We investigate the electronic transport properties of dihydroazulene(DHA) and vinylheptafulvene(VHF) molecule sandwiched between two carbon nanotubes using density functional theory and non-equilibrium Greeńs function. The device displays significantly switching behavior between DHA and VHF isomerization. It is found the different substitution position of F in the molecule influences the switching ratio of device, which is analyzed by transmission spectra and molecular projected self-consistent Hamiltonian. The observed negative differential resistance effect is explained by transmission spectra and transmission eigenstates of transmission peak in the bias window.
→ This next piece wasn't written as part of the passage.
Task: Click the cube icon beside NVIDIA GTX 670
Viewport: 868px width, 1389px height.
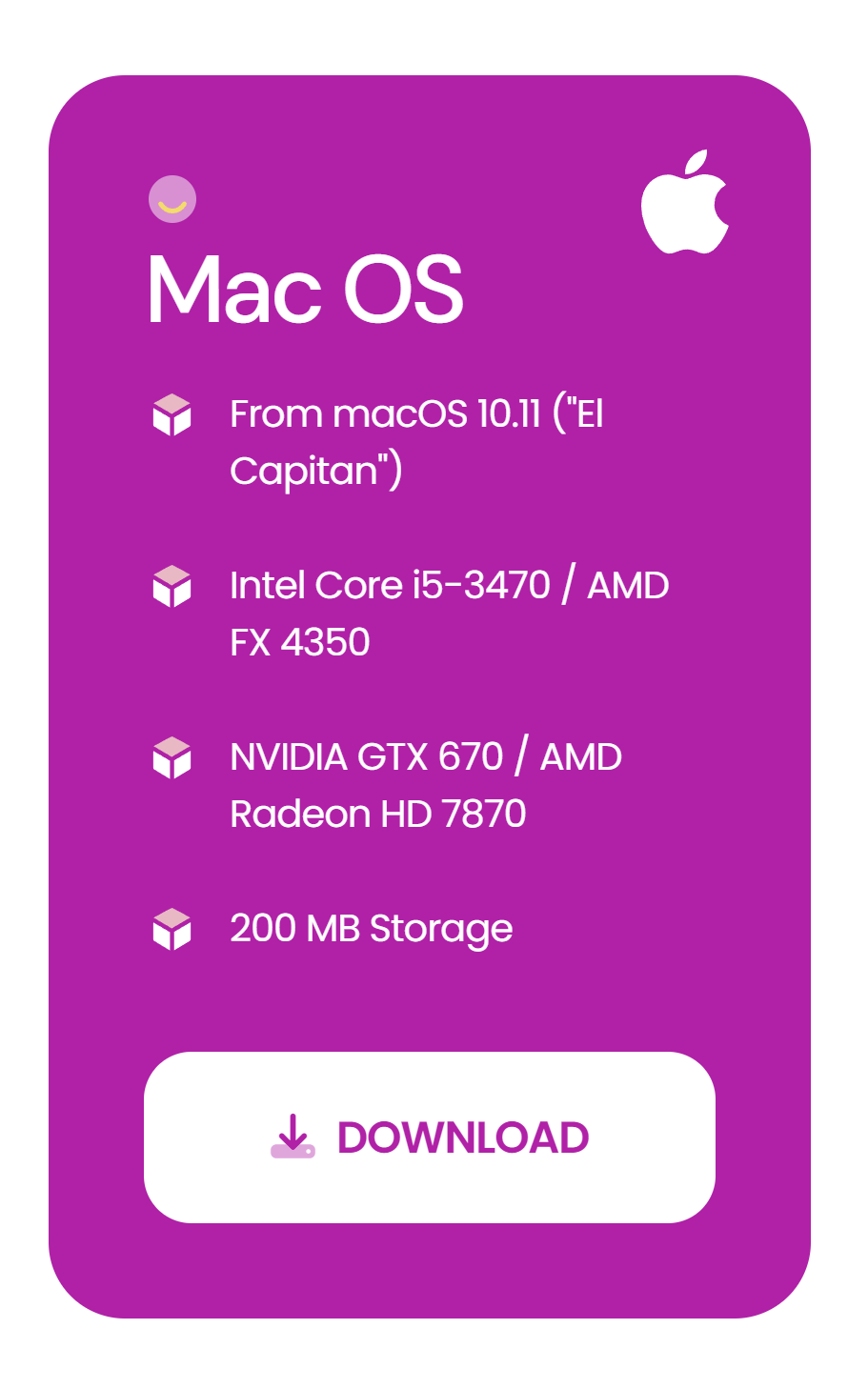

The observed reverse of current in VHF form in which two H atoms on the right side of the benzene ring of the molecule are replaced by F is explained by transmission spectra and molecule-electrode coupling with the varied bias. The results suggest that the reasonable substitution position of molecule may improve the switching ratio, displaying a potential application in future molecular circuit.

我们使用密度泛函理论和非平衡Greeńs函数研究了夹在两个碳纳米管之间的二氢azulene（DHA）和乙烯基七氟丁烯（VHF）分子的电子传输性质。该设备在DHA和VHF异构化之间显示出明显的切换行为。发现分子中F的不同取代位置会影响器件的切换率，并通过透射光谱和分子投影自洽哈密顿量进行了分析。观察到的负微分电阻效应由偏置窗口中的透射光谱和透射峰的透射本征态解释。观察到的VHF形式的电流反向，其中分子的苯环右侧的两个H原子被F取代，这是通过透射光谱和分子电极与变化的偏压耦合来解释的。结果表明，合理的分子取代位置可以提高开关比例，在未来的分子电路中显示出潜在的应用前景。